I nodded. “I…he saved my life.” Immediately the words felt wrong. “I think I…no, I KNOW that I LOVED him,” I corrected. “And I just don’t see him when I sleep. I hear him, too. In my head, chatting away and making jokes and being ridiculous…” I trailed off, biting back tears.

Edna smiled and reached across the coffee table to give me a reassuring pat on my knee. I watched her hand but didn’t jump away, her smile grew brighter. “Dre, when you love someone it’s very common to carry that person around with you until you’re ready to let go. You hear their voice, you think you see them on the street, you dream about them at night. It’s all very normal and a very healthy part of grief. It will fade with time. But only when you’re ready.”

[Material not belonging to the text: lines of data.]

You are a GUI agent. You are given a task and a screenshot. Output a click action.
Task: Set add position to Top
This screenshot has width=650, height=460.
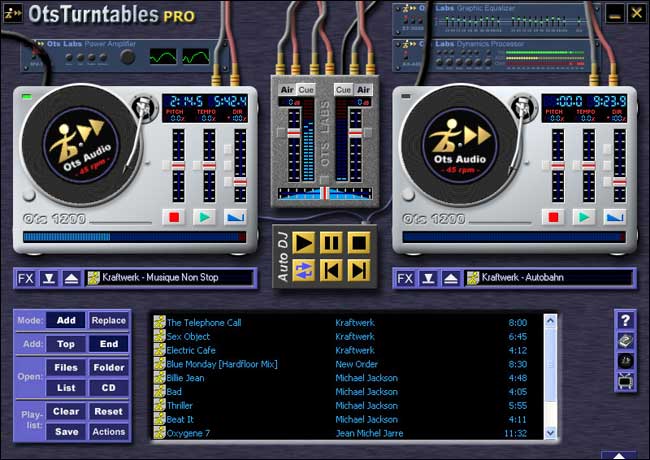[66, 344]
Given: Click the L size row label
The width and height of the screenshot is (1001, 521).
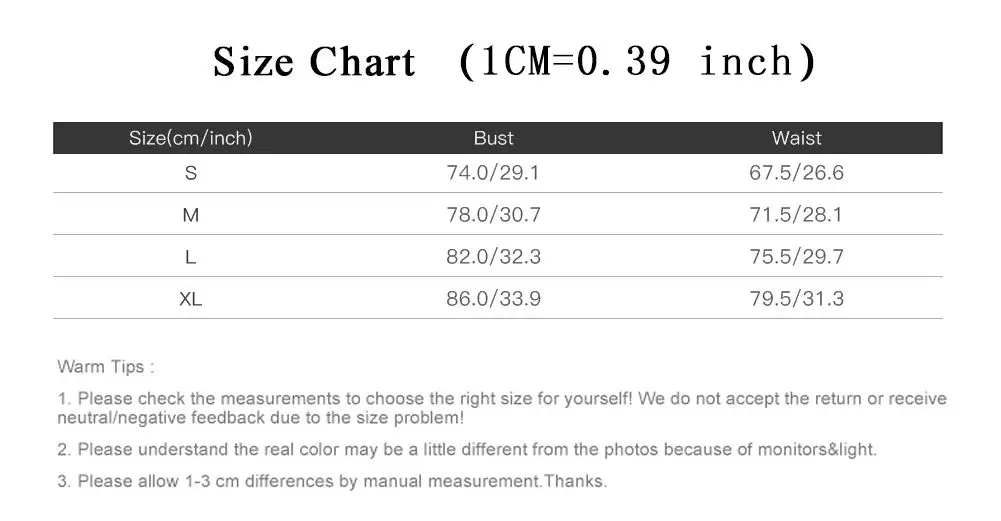Looking at the screenshot, I should (190, 257).
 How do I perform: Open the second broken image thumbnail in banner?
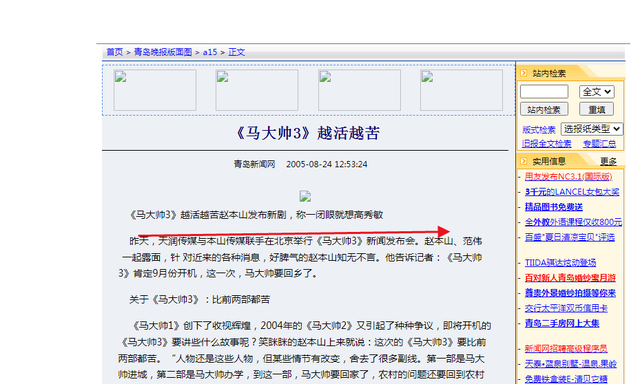[x=257, y=90]
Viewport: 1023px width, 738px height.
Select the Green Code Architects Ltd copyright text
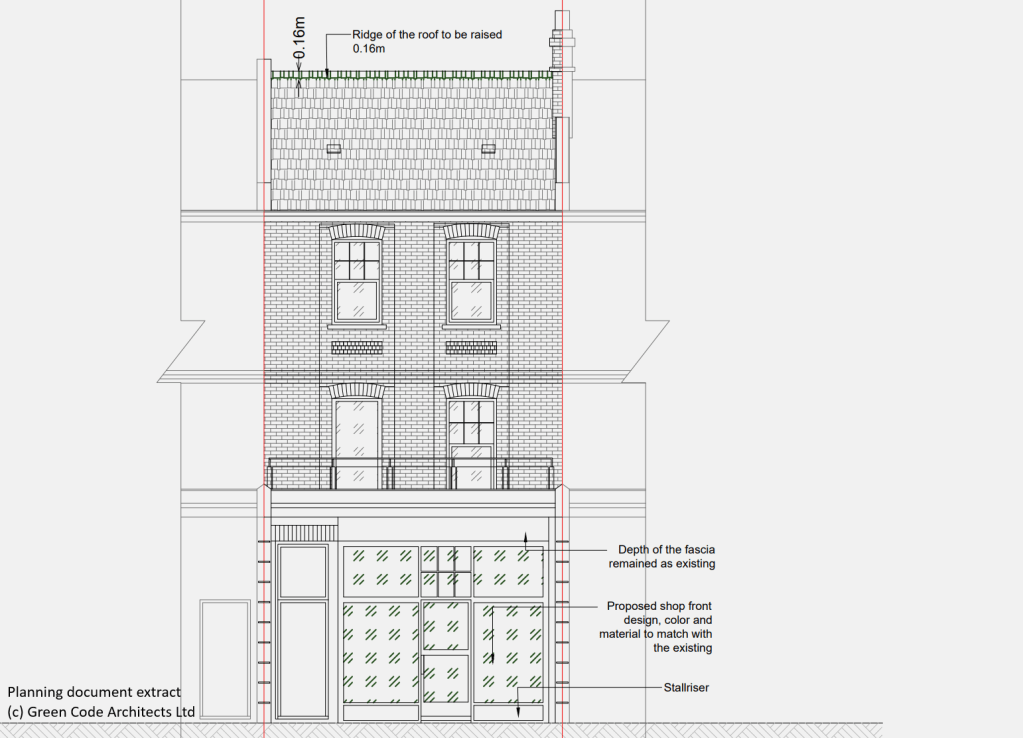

I bit my lip. “I don’t want him to leave,” I said, surprising myself when the tears welled up in my eyes. Edna side stepped the coffee table and sat down next to me, pulling me in and holding me tight against her ample breasts. Everything about her was comforting, and in a way she reminded me of a younger version of Mirna.

“He saved your life. It’s natural that you feel something toward him, along with a sense of guilt because you lived and he didn’t.” Edna paused, gathering her thoughts before she continued. “You know, kid, it sounds to me like you still need that closure we’ve been talking about.”

“Closure?” I squeaked. The idea of it sounded ridiculous. “I’m not sure about that. How can you close something that never really opened?” I felt myself starting to tear up and immediately felt embarrassed.

Awe shucks, Doc.

She nodded and handed me a tissue. “From what you’ve told me, you’ve never gotten a chance to really grieve, to close that chapter in your life and move on.”

“But I don’t know how to get it.” Or if I even wanted it. I’ll never forget the day my dad and I went down to Sarasota together to help transport Mirna to a facility closer to our house. I was debating taking a solo ride down to Logan’s Beach when one of the nurse’s mentioned his name and wondering why he stopped visiting. The other explained to her why he couldn’t visit. He was dead.

Right then and there I couldn’t breath. My heart stopped. A piece of me died right there along with him.

Edna held me tighter and rocked me back and forth like Mirna used to. She pulled me back and looked down to my hands where I was now staring. She snapped her fingers and smiled brightly. “When you’re ready, and ONLY when you’re ready, I think you should seek out those who cared about him. His friends, family. Have a conversation. Talk about his life. I truly think it will help you find what you need.”

“I’ll think about it,” I said, and I did. The only “interaction” I ever had with his friends was that one encounter from Bear.

“At least read the letter,” Edna suggested. “Maybe that will help you decide.” She pulled out the envelope that had arrived a few months earlier with no return address, just a stamp from the Logan’s Beach Post Office. “It’s time,” she said, handing it to me.

“Can you open it?” I asked. Edna shook her head.

“No, that’s for you to do, but I’ll give you a minute alone,” Edna said, patting me on the shoulder and stepping out of the room.